→ **YOUR TASK**:
Scan the entries below for the word "computer". Copy each line that has it.

(Collected data entries)
▬▬▬▬▬▬▬▬▬▬
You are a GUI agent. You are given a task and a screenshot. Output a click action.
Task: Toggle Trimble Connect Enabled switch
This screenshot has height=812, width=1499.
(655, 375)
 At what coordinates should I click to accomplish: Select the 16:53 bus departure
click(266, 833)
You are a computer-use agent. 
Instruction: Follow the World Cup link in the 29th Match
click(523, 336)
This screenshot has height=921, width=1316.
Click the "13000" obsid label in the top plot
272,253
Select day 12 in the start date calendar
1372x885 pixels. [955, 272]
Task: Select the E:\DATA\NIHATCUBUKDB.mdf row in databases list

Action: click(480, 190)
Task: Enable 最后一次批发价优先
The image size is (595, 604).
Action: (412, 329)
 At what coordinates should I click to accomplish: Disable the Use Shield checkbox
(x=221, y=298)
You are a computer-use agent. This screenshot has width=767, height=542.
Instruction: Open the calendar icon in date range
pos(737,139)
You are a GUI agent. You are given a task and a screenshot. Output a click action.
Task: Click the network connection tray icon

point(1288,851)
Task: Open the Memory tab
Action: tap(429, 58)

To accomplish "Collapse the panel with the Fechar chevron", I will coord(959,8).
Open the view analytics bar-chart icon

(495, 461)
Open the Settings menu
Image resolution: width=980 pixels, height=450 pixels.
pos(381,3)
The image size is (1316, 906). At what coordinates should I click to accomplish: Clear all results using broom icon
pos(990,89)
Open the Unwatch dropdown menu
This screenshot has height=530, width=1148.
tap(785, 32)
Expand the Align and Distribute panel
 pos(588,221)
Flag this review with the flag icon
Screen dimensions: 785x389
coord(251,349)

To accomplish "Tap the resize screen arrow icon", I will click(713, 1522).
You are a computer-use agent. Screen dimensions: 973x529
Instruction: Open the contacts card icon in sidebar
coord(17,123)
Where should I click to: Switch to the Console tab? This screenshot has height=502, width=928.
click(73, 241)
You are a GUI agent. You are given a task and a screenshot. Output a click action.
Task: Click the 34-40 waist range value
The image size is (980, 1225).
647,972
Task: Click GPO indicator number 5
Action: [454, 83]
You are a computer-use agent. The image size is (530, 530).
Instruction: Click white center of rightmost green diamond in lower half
▬▬▬▬▬▬▬▬▬▬
→ **TASK OUTPUT**:
You are a computer-use agent. 
You are a computer-use agent. This screenshot has width=767, height=542.
You are a computer-use agent. Screen dimensions: 973x529
You are a computer-use agent. The image size is (530, 530).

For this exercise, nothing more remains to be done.